I looked down at the floor. I felt selfish for running away from my problems instead of facing them head-on. I had no plan once I got to London. I had no plan once I reached the airport. I was just going to have to dive in. Hugging Josefina one last time, I vowed that I would come back and return her precious uniform. I walked back into the rain, and the shutting of the car door was muffled by the thunder.
III
Around 1:30 am, I woke up. I quietly snuck into the bathroom, tossing all of my toiletries into a single bag. Zipping up my suitcase, I looked around my room. This had been my resting place for seventeen years, and I was throwing it all away. I took out a sheet of paper and began to write “Dear Mamá…” but I trailed off. There was nothing that I could say to my mother. Although I loved her dearly, I feared she did not love me quite the same way. My father barely knew my name, let alone my life. My parents had been absent, and here was I, heading out to be as absent as my parents. I scratched out a mere sentence on the paper.
“Off to IKEA.”
I signed my name and stuck it on my door. Slipping on Josefina’s uniform, I studied her badge carefully. I made sure to do my hair like hers, and eagerly snuck my small bags downstairs. I opened the window - the front door creaked loudly when you opened it, and eased my belongings into the darkness of the early morning. Putting my items in my trunk, I headed for the airport. I had completed step one of my journey. Now the next step was to try and get onto my flight. I parked my car in a long term lot and ran inside, my heart pounding. I was praying that nobody tried to talk to me or call me out. I ran to the gate and walked to the side door, pulling out my badge. I realized that since Josefina only worked here over the summer, her pass may be disabled. I cautiously slid the barcode against the pad. A red light flashed, and instantly, my heart sunk. This was the end for me. Forget Europe, forget leaving.
“Need any help?” a chipper voice woke me from my thoughts.
Stammering, I muttered a “Yes please” before handing over my badge to the woman.
“Josefina?” she asked, hitting the badge against the pad a few times before the light turned green.
“Yes, that’s me, I mean, thank you” I said, breathing a sigh of relief. I rolled my suitcase down the long gateway as passengers filtered behind me. I looked over at the kind woman’s name tag. It read Mary Herman.

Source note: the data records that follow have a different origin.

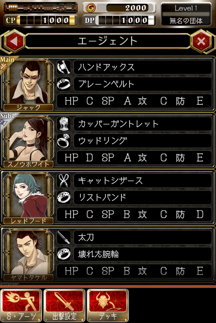
Task: Select スノウホワイト agent portrait
Action: (28, 141)
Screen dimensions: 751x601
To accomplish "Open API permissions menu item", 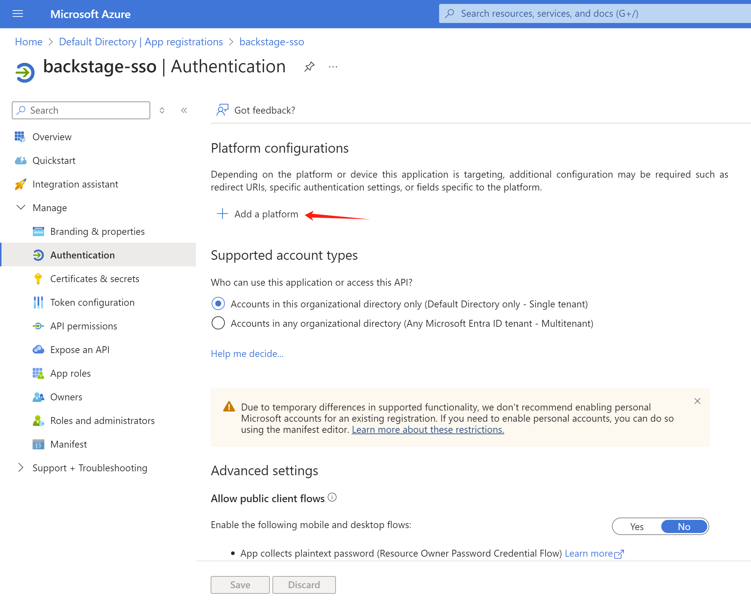I will click(x=84, y=326).
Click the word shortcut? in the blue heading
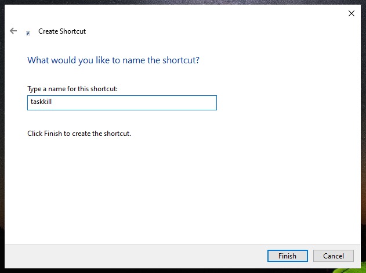This screenshot has width=366, height=273. click(181, 60)
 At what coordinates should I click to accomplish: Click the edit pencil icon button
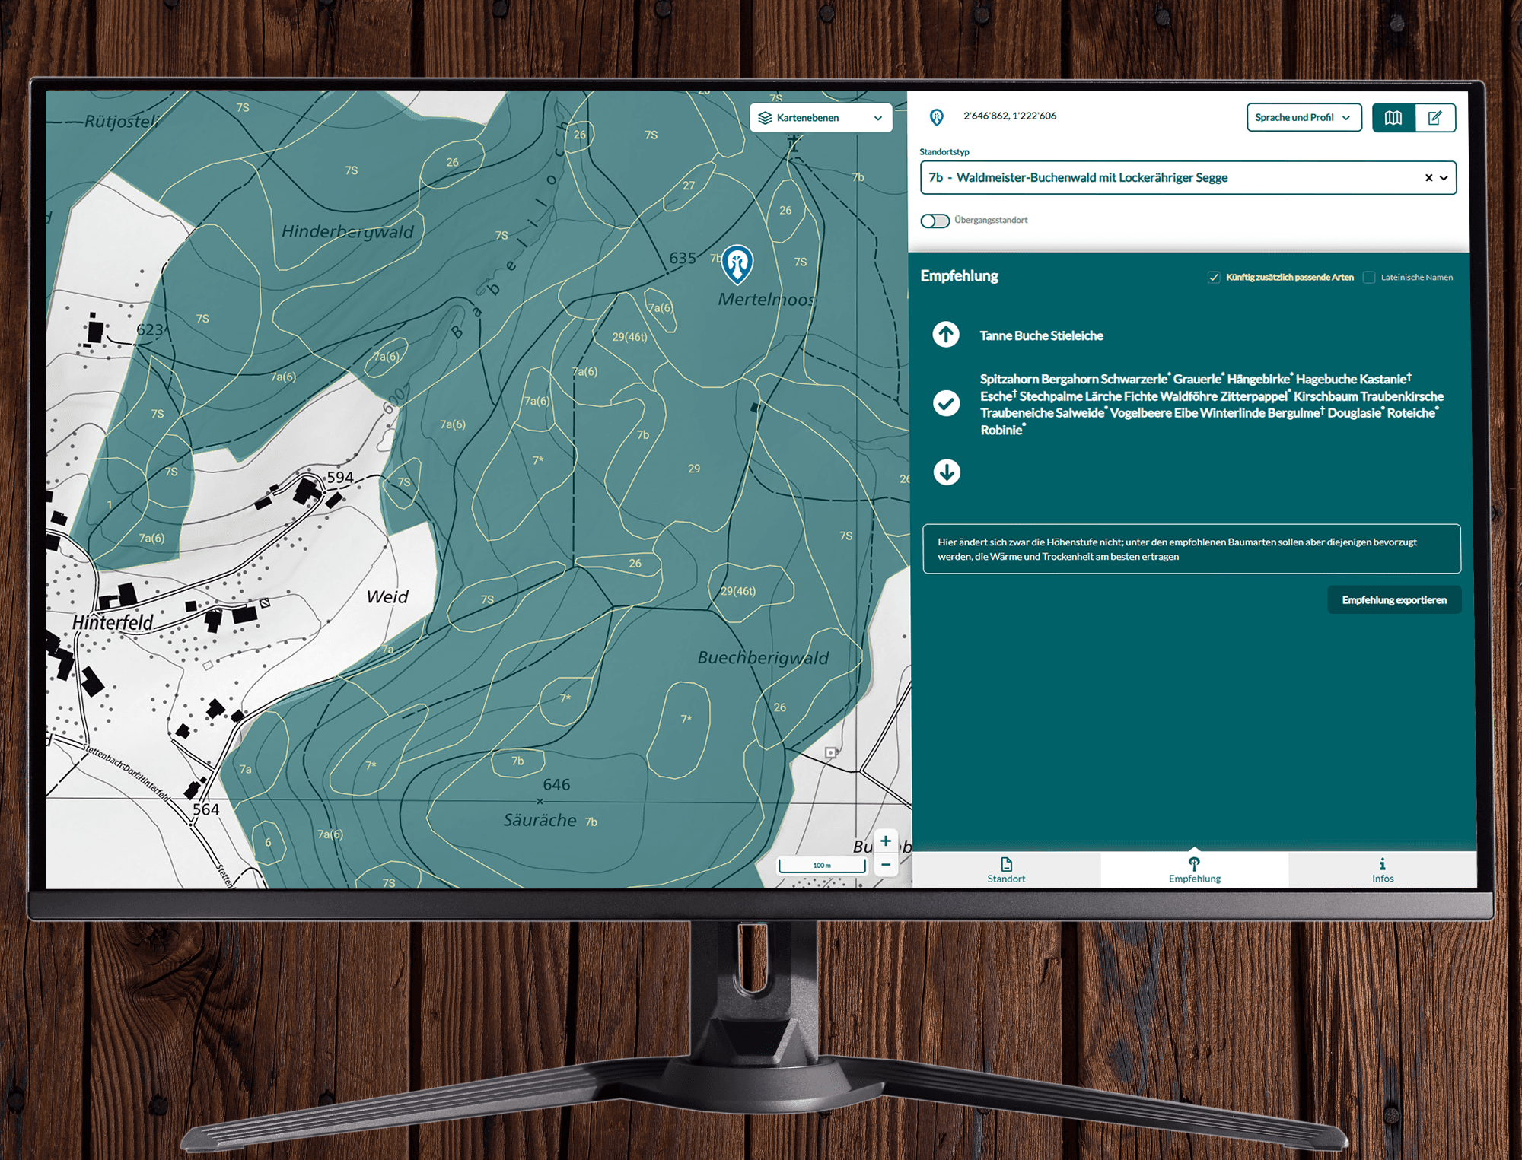1434,118
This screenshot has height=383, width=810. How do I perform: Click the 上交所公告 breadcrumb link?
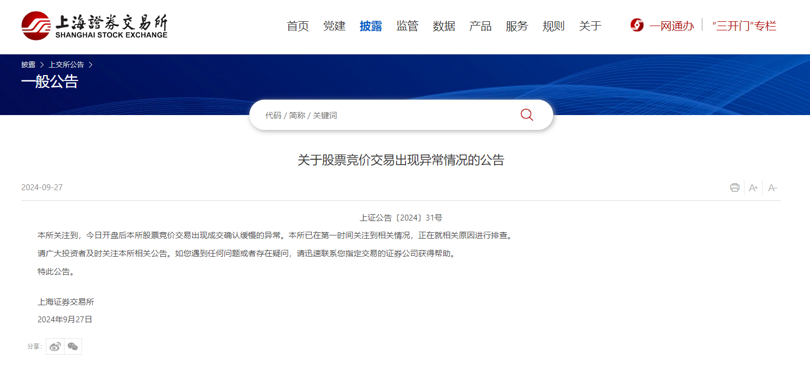tap(66, 64)
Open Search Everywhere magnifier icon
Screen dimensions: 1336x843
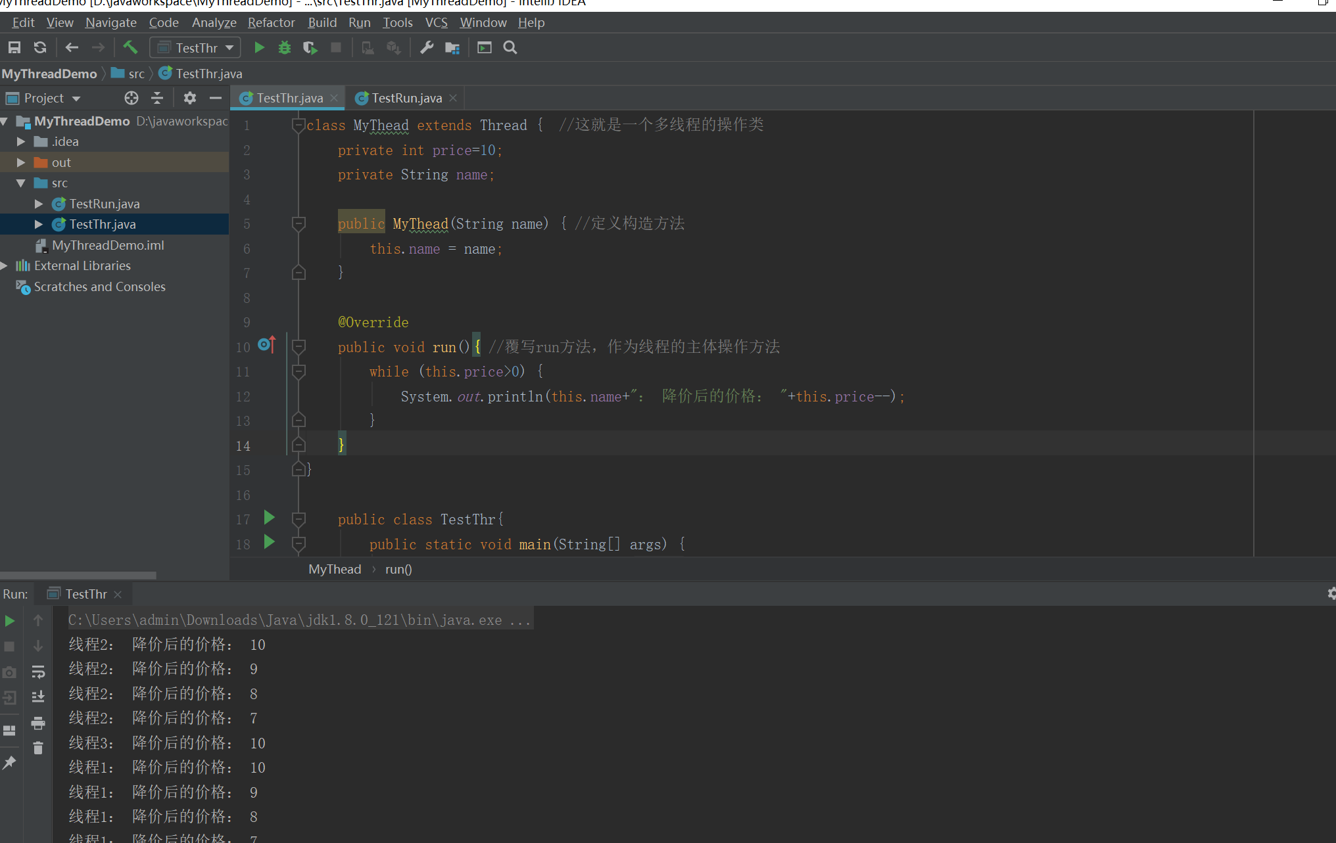(x=510, y=47)
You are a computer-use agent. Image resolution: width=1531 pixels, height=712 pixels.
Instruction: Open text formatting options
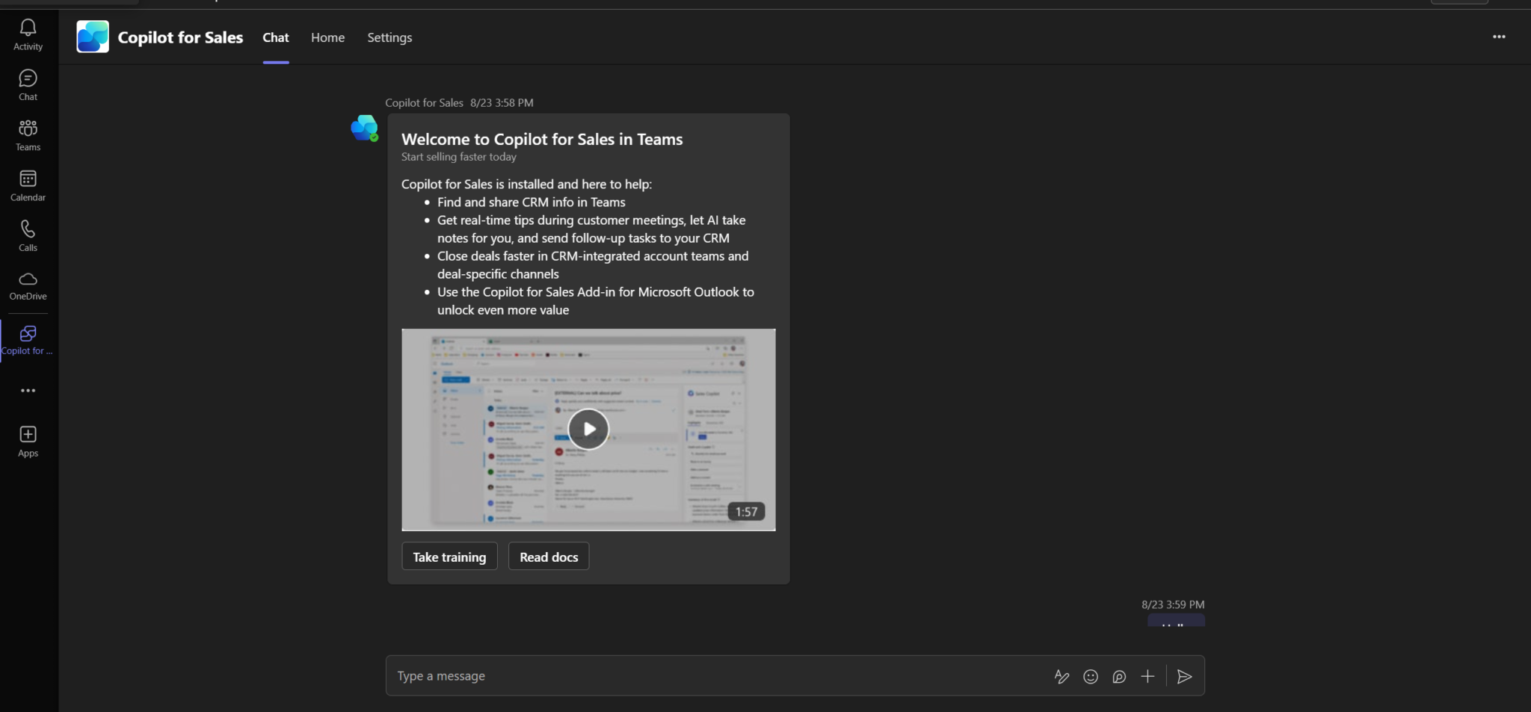click(1062, 676)
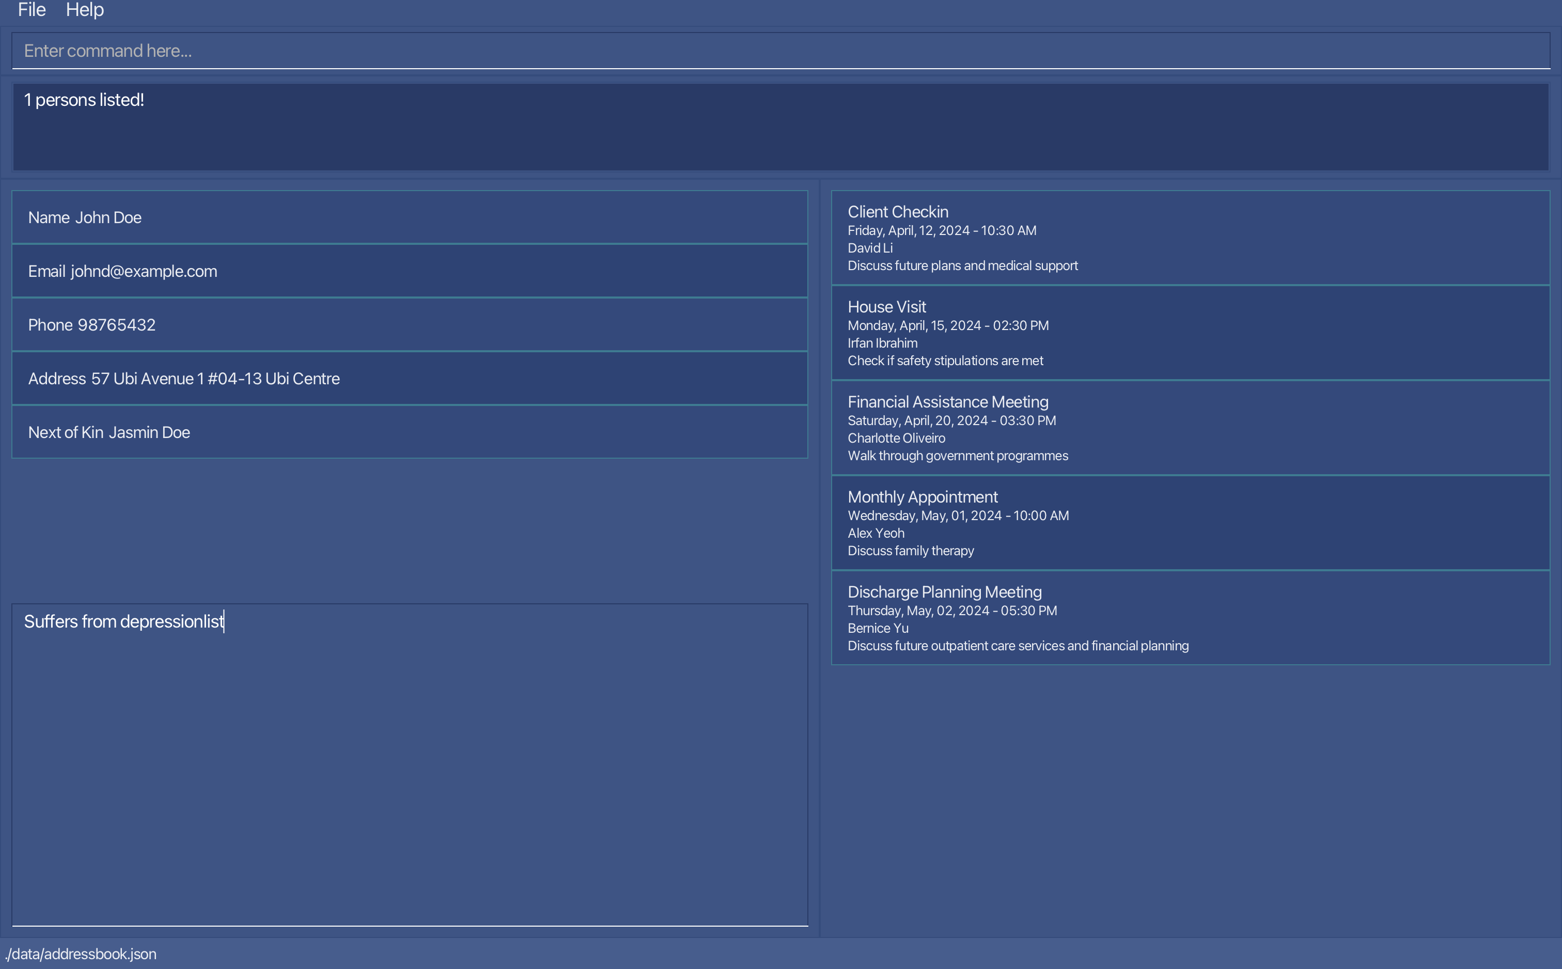Select the Name John Doe row
The height and width of the screenshot is (969, 1562).
point(409,217)
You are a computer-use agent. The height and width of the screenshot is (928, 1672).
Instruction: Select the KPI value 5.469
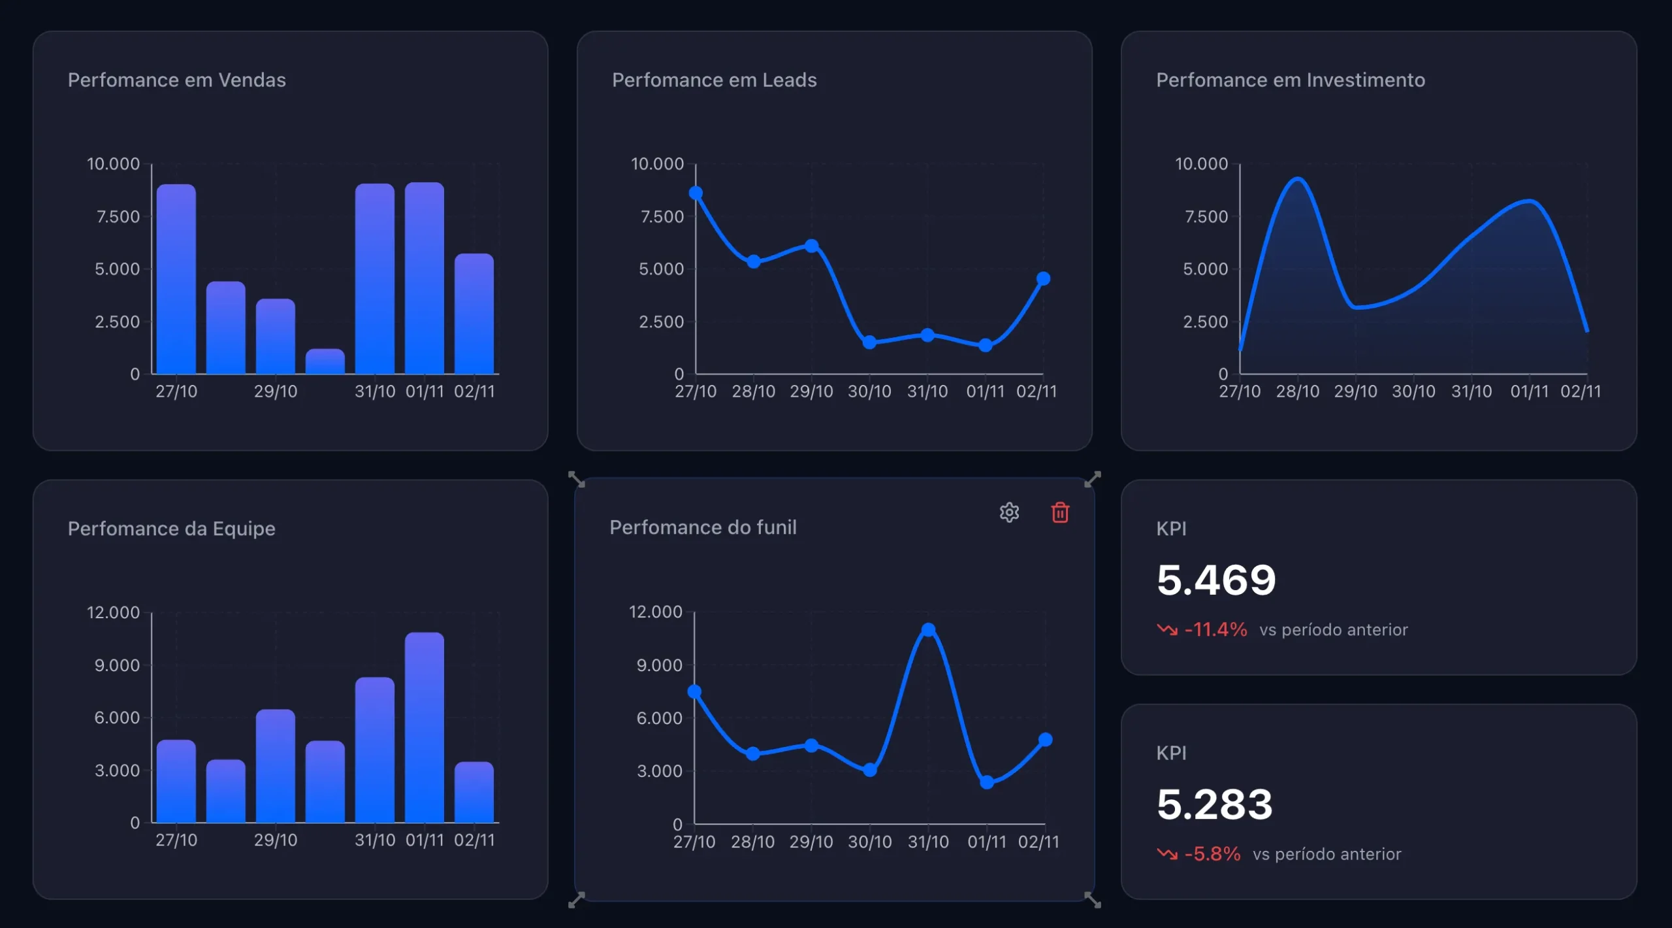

“Thank you Ms. Herman, that keypad is truly a difficult situation” I said, laughing.
“Indeed. I’m glad we were both there at the right time” she said, smiling. “We’d better go, the plane is almost full with passengers.”
I studied the people on the plane around me. Lots of people looked Hispanic, like me, and had on short sleeved shirts and tanktops. The hushed tones of Spanish hovered in the air, and I breathed a sigh of relief. I guess it was hot in London this week, and with all these Spanish speakers I knew I would be just fine. Helping my newfound friend Mary conduct a final safety check on the plane, we were given an all clear sign. The pilot slowly pulled the plane out of the gate, and my heart was filled with joy and happiness. I was gone. Miami was no longer home. I had left my culture behind to experience a new one. I began planning out future years in London, Milan, Amsterdam, and more. Looking out the window at the tarmac, the co-pilot’s voice came loudly through the speakers of the plane:
“Hello, and welcome aboard Delta flight 1109 to Mexico City. We hope you enjoy your trip.”